The difference before (left) and after a strabismus was corrected is marked. This surgery allows patients to see better and more importantly to some, brings more social acceptance from their peers.
The inventory of prosthetic eyes varied slightly in color and size to ensure a better fit for patients in need of them.
Miladys is from the local church. She welcomed people into the clinic and attended the restrooms. She lost her right eye when she was a child and received a prosthetic eye the first day the clinic opened this year.
Every morning when we arrived at the school, a line stretched down the street, people expectantly and patiently waiting. In my daily life I have not given much thought to eye issues, so I was surprised a the sheer number of people who came, some having traveled great distances, to seek help in this area. By the time we closed down the clinic and operating room, after ten days of being open, over 5700 people had been served.
Fran Logan from Santa Fe, NM tests a patient’s near vision.

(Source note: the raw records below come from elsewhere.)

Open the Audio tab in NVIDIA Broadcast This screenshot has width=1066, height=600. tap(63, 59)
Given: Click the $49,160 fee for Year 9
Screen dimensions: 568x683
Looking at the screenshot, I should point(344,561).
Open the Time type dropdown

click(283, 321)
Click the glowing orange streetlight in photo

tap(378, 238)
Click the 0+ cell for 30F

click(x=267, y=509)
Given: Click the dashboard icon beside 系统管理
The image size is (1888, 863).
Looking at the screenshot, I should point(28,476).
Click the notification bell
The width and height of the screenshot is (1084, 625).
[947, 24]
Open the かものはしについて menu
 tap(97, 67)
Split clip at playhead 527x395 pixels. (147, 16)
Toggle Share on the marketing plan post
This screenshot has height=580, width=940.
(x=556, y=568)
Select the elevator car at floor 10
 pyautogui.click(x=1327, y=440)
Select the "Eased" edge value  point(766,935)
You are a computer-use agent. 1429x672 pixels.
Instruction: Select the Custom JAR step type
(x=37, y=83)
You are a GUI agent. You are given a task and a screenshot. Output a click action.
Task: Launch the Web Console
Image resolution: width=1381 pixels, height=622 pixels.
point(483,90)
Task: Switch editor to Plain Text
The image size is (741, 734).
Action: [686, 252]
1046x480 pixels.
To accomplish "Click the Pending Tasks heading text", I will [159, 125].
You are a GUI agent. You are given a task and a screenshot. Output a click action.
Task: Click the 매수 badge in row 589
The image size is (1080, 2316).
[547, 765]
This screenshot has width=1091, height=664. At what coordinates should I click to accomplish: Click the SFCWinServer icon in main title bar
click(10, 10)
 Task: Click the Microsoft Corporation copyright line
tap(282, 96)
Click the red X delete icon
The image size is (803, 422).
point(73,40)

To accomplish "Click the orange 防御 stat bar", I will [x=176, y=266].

Maria (left), who escorted her father, Isidro to the clinic over a three day period, for his cataracts, is ready to take him home after his post-op examination. One of the first stations people visit (right) tests their near vision.
I had come with the group to serve as the photographer. While others spent hours each day in one room, testing long- or short-range vision, fitting glasses, or performing surgeries, I flowed in and out of each room, witnessing special moments that occurred at each station. I met the people who waited in line outside, heard their stories, and visited some of their homes.
A patient is ready to be moved to the operating room for her cataract while others are prepped with anesthesia in the background.
Doctors mark patients’ patches (left) so that they can easily identify who they operated on the following day during post-ops. Cataracts removed from patients (right) were a range of opacities and colors.
Dr. Roger Barth secures an eye cup on a patient just after performing cataract surgery.
After surgeries were completed, many hugs were exchanged between the medical team and patients.
As I saw more of this area that last year I had passed by, the people of Ciénaga inched their way into my heart. Most do not have material possessions or even what many would consider basic comforts. But the people I met, young and old, are brave and generous with what they do have. They stood many hours in line, waiting and not necessarily knowing what to expect. Those that came to the hospital for surgery faced lying on an operating table, awake, as people operated on their eye, speaking a language they did not understand. Every day, as people left the clinic and hospital, they hugged those that had helped them, gave gifts (usually jewelry they were wearing or something they’d made) as tokens of appreciation, and lifted up praises to God – – whether their condition was fixed or not. In their vulnerability there was strength, and in their faith, hope.
Equipment (left) was transported from the US and Canada for screening purposes. Nalfranquel Ronani (right) waits further instruction the morning after his cataract surgery.
For the next few blog posts, I will be highlighting aspects of my time in Ciénaga, the people who came for help from the medical team, and the communities in the area.
Some irreparable conditions were more evident than others, such as that of Tilsia Maria (left). Fernay (right) returned after having one eye corrected last year. The doctors this year found nerve damage in his other eye, so he will never see better through it. Even though some patients received bad news like this, they were gracious and thankful for MMI’s efforts in their area.